(Word and item position data)

■ ■ ■

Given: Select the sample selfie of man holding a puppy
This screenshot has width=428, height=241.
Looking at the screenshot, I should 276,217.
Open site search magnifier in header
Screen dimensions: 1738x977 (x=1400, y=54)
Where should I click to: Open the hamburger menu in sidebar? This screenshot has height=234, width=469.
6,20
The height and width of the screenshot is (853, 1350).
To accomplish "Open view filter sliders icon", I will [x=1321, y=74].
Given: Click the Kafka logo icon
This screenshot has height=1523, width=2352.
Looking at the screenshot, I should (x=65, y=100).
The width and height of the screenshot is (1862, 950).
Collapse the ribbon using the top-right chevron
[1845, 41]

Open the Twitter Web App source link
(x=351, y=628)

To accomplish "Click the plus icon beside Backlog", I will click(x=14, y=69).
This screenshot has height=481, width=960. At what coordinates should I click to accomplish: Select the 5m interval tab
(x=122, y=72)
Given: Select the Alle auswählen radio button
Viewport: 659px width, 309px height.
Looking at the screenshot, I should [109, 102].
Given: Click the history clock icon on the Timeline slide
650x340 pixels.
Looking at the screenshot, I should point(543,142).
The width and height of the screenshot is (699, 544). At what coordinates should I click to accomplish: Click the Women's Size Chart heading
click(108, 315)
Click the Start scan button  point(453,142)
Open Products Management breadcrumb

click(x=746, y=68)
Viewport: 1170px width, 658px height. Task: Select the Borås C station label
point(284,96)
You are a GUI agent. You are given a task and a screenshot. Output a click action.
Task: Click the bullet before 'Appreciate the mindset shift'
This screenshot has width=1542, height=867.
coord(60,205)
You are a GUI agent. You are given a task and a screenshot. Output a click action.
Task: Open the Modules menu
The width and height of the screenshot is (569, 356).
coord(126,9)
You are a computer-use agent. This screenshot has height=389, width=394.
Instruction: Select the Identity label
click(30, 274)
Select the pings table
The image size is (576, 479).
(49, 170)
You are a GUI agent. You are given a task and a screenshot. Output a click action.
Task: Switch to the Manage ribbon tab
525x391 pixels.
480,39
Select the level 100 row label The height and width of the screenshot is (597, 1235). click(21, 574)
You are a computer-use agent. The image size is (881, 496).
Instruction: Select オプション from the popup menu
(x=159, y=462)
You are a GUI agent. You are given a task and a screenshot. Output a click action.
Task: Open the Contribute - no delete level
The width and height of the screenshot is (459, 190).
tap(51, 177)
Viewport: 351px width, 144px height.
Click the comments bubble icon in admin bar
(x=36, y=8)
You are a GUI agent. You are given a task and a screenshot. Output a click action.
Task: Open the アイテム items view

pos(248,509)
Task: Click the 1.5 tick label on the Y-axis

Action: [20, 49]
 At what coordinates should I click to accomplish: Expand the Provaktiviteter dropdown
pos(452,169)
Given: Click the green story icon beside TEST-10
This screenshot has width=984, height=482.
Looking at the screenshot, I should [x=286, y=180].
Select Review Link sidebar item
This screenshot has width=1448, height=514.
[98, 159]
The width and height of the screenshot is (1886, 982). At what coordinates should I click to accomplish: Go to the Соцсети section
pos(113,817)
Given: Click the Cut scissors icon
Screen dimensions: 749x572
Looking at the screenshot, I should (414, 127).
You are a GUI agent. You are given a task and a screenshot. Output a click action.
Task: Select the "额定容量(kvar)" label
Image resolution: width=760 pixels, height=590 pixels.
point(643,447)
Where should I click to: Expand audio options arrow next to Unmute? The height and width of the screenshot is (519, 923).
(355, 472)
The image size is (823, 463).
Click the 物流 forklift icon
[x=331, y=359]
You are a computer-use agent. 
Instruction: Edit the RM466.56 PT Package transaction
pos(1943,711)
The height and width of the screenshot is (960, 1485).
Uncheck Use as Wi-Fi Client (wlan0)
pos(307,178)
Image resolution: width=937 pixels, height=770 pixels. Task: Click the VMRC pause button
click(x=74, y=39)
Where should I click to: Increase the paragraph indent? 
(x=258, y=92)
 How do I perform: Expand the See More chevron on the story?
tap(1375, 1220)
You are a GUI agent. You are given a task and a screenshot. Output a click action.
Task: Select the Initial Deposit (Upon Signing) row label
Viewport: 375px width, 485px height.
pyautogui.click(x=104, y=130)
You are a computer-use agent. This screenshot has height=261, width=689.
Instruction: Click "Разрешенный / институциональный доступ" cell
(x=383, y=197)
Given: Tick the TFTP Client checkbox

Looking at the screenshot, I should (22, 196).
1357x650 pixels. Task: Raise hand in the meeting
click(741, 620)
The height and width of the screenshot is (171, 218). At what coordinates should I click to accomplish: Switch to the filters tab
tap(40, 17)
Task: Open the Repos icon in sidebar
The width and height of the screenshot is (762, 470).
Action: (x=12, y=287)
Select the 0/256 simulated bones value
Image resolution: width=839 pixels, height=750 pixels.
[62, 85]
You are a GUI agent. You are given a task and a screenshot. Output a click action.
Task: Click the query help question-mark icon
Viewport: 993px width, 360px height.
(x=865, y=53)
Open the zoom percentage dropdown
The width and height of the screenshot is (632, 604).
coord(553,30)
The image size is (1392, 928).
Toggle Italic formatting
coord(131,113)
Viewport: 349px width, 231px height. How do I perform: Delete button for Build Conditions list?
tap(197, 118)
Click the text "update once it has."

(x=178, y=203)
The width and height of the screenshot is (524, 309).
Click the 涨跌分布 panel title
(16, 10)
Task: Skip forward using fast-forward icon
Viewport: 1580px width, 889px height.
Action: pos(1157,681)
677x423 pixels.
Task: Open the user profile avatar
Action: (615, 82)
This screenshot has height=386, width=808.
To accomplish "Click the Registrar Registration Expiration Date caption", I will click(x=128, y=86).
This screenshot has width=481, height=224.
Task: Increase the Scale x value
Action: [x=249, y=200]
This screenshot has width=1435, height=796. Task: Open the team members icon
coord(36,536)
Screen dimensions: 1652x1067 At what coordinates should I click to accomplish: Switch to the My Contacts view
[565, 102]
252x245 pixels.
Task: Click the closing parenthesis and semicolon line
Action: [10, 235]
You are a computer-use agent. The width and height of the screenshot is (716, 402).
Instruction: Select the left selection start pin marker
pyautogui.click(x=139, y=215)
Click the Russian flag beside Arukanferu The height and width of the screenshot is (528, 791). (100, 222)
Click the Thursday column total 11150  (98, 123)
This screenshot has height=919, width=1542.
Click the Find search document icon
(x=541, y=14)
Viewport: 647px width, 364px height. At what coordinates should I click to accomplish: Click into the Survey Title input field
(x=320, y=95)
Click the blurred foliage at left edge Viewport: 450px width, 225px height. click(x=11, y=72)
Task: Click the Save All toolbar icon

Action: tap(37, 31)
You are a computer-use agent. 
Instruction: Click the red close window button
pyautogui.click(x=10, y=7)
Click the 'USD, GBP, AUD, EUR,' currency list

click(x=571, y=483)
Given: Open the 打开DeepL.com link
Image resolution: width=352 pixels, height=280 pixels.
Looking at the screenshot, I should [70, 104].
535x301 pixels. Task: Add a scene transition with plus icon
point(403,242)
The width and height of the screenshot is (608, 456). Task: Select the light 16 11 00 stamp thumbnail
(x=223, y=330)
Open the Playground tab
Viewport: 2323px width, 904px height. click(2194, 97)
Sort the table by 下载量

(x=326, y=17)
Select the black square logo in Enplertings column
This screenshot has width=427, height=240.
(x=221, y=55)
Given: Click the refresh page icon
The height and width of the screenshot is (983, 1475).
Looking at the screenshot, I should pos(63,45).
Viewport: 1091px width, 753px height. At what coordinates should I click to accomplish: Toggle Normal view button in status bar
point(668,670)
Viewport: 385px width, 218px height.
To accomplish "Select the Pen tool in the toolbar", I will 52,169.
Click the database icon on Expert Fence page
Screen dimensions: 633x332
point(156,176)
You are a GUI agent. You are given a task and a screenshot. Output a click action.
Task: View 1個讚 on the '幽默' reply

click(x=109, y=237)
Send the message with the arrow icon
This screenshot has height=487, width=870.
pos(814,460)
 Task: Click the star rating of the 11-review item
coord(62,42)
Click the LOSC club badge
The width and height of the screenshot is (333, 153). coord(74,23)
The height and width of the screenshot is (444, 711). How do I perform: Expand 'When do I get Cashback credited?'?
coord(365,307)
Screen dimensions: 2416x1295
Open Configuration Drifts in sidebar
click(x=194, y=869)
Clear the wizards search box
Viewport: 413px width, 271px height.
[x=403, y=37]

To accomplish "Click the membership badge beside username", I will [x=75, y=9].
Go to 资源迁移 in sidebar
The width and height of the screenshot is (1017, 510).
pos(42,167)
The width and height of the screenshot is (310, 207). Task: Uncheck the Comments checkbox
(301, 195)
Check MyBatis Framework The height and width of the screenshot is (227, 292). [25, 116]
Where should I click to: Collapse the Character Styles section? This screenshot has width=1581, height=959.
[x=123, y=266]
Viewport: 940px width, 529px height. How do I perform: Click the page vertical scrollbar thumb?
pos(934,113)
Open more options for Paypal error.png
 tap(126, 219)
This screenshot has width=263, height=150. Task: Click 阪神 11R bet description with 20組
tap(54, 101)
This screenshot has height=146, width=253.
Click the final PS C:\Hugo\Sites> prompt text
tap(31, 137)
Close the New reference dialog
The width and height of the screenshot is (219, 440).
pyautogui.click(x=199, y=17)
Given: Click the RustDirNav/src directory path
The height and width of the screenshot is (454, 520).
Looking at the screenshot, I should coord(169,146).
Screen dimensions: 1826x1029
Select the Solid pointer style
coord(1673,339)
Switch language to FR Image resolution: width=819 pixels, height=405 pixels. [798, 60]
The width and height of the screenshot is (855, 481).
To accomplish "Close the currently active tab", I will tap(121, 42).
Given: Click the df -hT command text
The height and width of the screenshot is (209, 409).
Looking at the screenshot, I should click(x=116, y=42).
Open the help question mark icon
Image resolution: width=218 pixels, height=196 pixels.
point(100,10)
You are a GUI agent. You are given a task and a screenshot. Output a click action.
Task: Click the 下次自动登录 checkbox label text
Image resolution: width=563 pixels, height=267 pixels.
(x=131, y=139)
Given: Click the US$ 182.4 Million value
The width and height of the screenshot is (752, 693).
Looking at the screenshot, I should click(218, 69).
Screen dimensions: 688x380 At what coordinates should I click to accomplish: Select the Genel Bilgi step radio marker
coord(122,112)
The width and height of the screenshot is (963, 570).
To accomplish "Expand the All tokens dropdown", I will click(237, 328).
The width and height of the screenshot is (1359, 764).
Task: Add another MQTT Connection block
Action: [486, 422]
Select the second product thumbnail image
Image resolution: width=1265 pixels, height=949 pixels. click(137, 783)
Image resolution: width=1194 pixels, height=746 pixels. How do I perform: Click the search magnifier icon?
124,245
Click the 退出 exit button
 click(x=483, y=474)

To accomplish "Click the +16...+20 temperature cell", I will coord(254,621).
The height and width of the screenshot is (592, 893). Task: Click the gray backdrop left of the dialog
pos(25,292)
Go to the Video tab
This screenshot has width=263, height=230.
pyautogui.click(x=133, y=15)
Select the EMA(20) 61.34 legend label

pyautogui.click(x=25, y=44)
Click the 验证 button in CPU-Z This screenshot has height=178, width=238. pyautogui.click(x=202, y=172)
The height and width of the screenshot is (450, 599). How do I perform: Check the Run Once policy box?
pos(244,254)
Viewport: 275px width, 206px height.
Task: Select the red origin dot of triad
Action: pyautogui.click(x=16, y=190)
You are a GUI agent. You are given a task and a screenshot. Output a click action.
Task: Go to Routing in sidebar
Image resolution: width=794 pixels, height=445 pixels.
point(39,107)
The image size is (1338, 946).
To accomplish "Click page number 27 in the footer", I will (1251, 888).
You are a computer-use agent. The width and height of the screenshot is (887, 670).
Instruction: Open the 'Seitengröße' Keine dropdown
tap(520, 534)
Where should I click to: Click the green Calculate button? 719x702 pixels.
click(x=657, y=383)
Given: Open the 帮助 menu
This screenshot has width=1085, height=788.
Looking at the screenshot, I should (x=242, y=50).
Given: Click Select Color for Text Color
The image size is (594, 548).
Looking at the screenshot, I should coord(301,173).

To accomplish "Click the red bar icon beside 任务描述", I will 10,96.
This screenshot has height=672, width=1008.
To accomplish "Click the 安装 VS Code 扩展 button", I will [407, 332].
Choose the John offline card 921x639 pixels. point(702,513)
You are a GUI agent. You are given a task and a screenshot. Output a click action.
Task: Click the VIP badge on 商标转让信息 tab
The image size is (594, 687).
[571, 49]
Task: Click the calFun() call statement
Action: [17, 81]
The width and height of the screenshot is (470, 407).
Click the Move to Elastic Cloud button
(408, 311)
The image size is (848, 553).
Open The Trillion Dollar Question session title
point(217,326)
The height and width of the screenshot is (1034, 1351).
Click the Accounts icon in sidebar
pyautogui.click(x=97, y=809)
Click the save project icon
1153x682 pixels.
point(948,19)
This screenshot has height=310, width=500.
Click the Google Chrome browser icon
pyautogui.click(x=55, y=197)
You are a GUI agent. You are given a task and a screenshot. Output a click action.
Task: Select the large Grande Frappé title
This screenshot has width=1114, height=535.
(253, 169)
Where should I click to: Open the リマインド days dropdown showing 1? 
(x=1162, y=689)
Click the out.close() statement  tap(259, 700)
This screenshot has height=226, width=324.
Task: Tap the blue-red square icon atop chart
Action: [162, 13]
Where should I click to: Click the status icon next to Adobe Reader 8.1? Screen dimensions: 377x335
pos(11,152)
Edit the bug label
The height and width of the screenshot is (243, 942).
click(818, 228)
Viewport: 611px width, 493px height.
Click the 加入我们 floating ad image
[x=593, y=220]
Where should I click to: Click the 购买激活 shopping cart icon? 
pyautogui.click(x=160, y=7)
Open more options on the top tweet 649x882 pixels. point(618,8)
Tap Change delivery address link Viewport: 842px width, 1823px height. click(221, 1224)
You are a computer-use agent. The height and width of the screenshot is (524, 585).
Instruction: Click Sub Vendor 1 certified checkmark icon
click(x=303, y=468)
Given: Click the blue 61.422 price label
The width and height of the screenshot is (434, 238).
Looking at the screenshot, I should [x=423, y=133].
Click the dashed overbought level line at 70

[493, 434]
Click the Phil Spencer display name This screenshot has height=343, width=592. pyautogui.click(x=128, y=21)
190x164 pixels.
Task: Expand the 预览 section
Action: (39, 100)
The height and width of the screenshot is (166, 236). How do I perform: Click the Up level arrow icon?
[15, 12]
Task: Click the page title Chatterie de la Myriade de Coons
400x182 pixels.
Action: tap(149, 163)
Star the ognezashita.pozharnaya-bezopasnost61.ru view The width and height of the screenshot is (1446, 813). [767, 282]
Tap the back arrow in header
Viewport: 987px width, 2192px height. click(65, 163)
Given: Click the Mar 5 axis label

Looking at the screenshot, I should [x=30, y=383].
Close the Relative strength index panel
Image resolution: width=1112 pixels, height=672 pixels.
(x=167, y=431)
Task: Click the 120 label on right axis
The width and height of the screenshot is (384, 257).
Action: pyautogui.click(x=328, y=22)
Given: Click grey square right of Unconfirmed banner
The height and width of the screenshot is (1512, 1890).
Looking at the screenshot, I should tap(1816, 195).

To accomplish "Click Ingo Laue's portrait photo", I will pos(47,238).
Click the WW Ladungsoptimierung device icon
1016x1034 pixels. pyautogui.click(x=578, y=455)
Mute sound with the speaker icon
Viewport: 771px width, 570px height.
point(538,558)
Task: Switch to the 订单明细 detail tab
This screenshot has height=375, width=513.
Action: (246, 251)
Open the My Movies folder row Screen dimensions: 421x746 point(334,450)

■ ■ ■

**Given exercise**
Reproduce the lines of the material above verbatim, starting at the line containing "Viewport: 385px width, 218px height." and ending at the line containing "click(x=109, y=237)", with both of those lines included.

**Right answer**
Viewport: 385px width, 218px height.
To accomplish "Select the Pen tool in the toolbar", I will 52,169.
Click the database icon on Expert Fence page
Screen dimensions: 633x332
point(156,176)
You are a GUI agent. You are given a task and a screenshot. Output a click action.
Task: View 1個讚 on the '幽默' reply

click(x=109, y=237)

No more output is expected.